▶ Task details
Write out each record again exactly as it stands.

▶ Extracted information
----

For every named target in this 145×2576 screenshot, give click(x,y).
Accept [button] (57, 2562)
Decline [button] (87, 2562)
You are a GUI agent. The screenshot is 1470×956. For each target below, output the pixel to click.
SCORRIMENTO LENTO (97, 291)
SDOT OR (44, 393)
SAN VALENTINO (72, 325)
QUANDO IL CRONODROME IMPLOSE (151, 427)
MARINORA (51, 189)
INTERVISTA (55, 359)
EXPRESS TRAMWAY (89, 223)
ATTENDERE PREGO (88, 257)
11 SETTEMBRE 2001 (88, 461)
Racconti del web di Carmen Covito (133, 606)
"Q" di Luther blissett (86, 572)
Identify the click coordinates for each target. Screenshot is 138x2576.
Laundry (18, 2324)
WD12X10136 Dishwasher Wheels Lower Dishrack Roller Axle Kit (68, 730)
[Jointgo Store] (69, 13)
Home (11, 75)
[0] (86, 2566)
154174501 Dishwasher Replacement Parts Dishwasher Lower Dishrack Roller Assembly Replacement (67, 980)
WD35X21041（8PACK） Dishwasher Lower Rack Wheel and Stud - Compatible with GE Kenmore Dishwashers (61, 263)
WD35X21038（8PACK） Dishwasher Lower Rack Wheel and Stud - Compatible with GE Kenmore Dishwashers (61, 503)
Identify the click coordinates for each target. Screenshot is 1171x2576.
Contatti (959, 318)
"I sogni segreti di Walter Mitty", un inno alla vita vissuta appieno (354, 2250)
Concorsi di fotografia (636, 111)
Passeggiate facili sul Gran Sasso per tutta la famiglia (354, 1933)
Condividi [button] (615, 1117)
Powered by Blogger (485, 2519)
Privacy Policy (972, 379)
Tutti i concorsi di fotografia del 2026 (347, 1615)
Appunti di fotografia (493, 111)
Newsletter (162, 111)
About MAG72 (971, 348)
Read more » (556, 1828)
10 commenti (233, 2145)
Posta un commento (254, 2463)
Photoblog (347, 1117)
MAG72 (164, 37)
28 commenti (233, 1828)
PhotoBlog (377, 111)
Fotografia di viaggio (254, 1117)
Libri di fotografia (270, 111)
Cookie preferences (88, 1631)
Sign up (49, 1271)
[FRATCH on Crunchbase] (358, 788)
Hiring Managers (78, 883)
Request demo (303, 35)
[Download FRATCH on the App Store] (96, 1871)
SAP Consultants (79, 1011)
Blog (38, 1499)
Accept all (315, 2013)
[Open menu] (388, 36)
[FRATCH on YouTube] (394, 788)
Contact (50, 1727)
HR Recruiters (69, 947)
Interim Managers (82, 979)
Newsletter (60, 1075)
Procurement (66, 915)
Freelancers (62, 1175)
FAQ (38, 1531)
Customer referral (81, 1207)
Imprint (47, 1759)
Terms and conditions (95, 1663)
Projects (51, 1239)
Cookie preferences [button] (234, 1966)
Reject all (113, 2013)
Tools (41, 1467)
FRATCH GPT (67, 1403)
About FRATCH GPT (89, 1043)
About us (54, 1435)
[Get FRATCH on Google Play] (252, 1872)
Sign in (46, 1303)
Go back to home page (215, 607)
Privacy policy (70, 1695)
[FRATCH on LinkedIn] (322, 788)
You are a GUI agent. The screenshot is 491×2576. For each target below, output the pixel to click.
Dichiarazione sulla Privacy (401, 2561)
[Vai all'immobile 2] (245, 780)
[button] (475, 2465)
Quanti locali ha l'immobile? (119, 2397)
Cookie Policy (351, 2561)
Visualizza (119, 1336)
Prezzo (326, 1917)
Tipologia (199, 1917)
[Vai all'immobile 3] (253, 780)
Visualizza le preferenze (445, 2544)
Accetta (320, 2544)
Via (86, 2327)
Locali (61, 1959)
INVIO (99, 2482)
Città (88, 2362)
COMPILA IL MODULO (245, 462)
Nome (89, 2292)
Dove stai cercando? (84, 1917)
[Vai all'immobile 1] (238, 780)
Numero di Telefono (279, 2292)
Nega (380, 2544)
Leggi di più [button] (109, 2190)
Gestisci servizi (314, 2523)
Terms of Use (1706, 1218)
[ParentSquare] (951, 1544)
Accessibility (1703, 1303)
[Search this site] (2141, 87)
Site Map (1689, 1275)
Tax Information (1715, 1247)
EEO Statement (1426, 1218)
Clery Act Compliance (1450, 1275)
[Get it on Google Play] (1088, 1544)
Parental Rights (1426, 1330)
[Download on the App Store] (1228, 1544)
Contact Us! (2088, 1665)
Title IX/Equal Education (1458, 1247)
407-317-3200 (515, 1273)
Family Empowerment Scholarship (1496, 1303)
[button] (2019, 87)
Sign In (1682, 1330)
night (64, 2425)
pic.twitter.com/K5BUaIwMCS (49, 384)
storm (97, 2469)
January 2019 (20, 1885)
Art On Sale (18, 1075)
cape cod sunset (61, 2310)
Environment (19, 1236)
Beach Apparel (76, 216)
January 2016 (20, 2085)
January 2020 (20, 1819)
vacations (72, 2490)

----

▶ Solved problem
For every named target in this 145×2576 screenshot, give click(x,y).
Accept [button] (57, 2562)
Decline [button] (87, 2562)
You are a GUI agent. The screenshot is 1470×956. For each target below, output the pixel to click.
SCORRIMENTO LENTO (97, 291)
SDOT OR (44, 393)
SAN VALENTINO (72, 325)
QUANDO IL CRONODROME IMPLOSE (151, 427)
MARINORA (51, 189)
INTERVISTA (55, 359)
EXPRESS TRAMWAY (89, 223)
ATTENDERE PREGO (88, 257)
11 SETTEMBRE 2001 (88, 461)
Racconti del web di Carmen Covito (133, 606)
"Q" di Luther blissett (86, 572)
Identify the click coordinates for each target. Screenshot is 138x2576.
Laundry (18, 2324)
WD12X10136 Dishwasher Wheels Lower Dishrack Roller Axle Kit (68, 730)
[Jointgo Store] (69, 13)
Home (11, 75)
[0] (86, 2566)
154174501 Dishwasher Replacement Parts Dishwasher Lower Dishrack Roller Assembly Replacement (67, 980)
WD35X21041（8PACK） Dishwasher Lower Rack Wheel and Stud - Compatible with GE Kenmore Dishwashers (61, 263)
WD35X21038（8PACK） Dishwasher Lower Rack Wheel and Stud - Compatible with GE Kenmore Dishwashers (61, 503)
Identify the click coordinates for each target. Screenshot is 1171x2576.
Contatti (959, 318)
"I sogni segreti di Walter Mitty", un inno alla vita vissuta appieno (354, 2250)
Concorsi di fotografia (636, 111)
Passeggiate facili sul Gran Sasso per tutta la famiglia (354, 1933)
Condividi [button] (615, 1117)
Powered by Blogger (485, 2519)
Privacy Policy (972, 379)
Tutti i concorsi di fotografia del 2026 (347, 1615)
Appunti di fotografia (493, 111)
Newsletter (162, 111)
About MAG72 (971, 348)
Read more » (556, 1828)
10 commenti (233, 2145)
Posta un commento (254, 2463)
Photoblog (347, 1117)
MAG72 (164, 37)
28 commenti (233, 1828)
PhotoBlog (377, 111)
Fotografia di viaggio (254, 1117)
Libri di fotografia (270, 111)
Cookie preferences (88, 1631)
Sign up (49, 1271)
[FRATCH on Crunchbase] (358, 788)
Hiring Managers (78, 883)
Request demo (303, 35)
[Download FRATCH on the App Store] (96, 1871)
SAP Consultants (79, 1011)
Blog (38, 1499)
Accept all (315, 2013)
[Open menu] (388, 36)
[FRATCH on YouTube] (394, 788)
Contact (50, 1727)
HR Recruiters (69, 947)
Interim Managers (82, 979)
Newsletter (60, 1075)
Procurement (66, 915)
Freelancers (62, 1175)
FAQ (38, 1531)
Customer referral (81, 1207)
Imprint (47, 1759)
Terms and conditions (95, 1663)
Projects (51, 1239)
Cookie preferences [button] (234, 1966)
Reject all (113, 2013)
Tools (41, 1467)
FRATCH GPT (67, 1403)
About FRATCH GPT (89, 1043)
About us (54, 1435)
[Get FRATCH on Google Play] (252, 1872)
Sign in (46, 1303)
Go back to home page (215, 607)
Privacy policy (70, 1695)
[FRATCH on LinkedIn] (322, 788)
You are a GUI agent. The screenshot is 491×2576. For each target below, output the pixel to click.
Dichiarazione sulla Privacy (401, 2561)
[Vai all'immobile 2] (245, 780)
[button] (475, 2465)
Quanti locali ha l'immobile? (119, 2397)
Cookie Policy (351, 2561)
Visualizza (119, 1336)
Prezzo (326, 1917)
Tipologia (199, 1917)
[Vai all'immobile 3] (253, 780)
Visualizza le preferenze (445, 2544)
Accetta (320, 2544)
Via (86, 2327)
Locali (61, 1959)
INVIO (99, 2482)
Città (88, 2362)
COMPILA IL MODULO (245, 462)
Nome (89, 2292)
Dove stai cercando? (84, 1917)
[Vai all'immobile 1] (238, 780)
Numero di Telefono (279, 2292)
Nega (380, 2544)
Leggi di più [button] (109, 2190)
Gestisci servizi (314, 2523)
Terms of Use (1706, 1218)
[ParentSquare] (951, 1544)
Accessibility (1703, 1303)
[Search this site] (2141, 87)
Site Map (1689, 1275)
Tax Information (1715, 1247)
EEO Statement (1426, 1218)
Clery Act Compliance (1450, 1275)
[Get it on Google Play] (1088, 1544)
Parental Rights (1426, 1330)
[Download on the App Store] (1228, 1544)
Contact Us! (2088, 1665)
Title IX/Equal Education (1458, 1247)
407-317-3200 (515, 1273)
Family Empowerment Scholarship (1496, 1303)
[button] (2019, 87)
Sign In (1682, 1330)
night (64, 2425)
pic.twitter.com/K5BUaIwMCS (49, 384)
storm (97, 2469)
January 2019 (20, 1885)
Art On Sale (18, 1075)
cape cod sunset (61, 2310)
Environment (19, 1236)
Beach Apparel (76, 216)
January 2016 (20, 2085)
January 2020 (20, 1819)
vacations (72, 2490)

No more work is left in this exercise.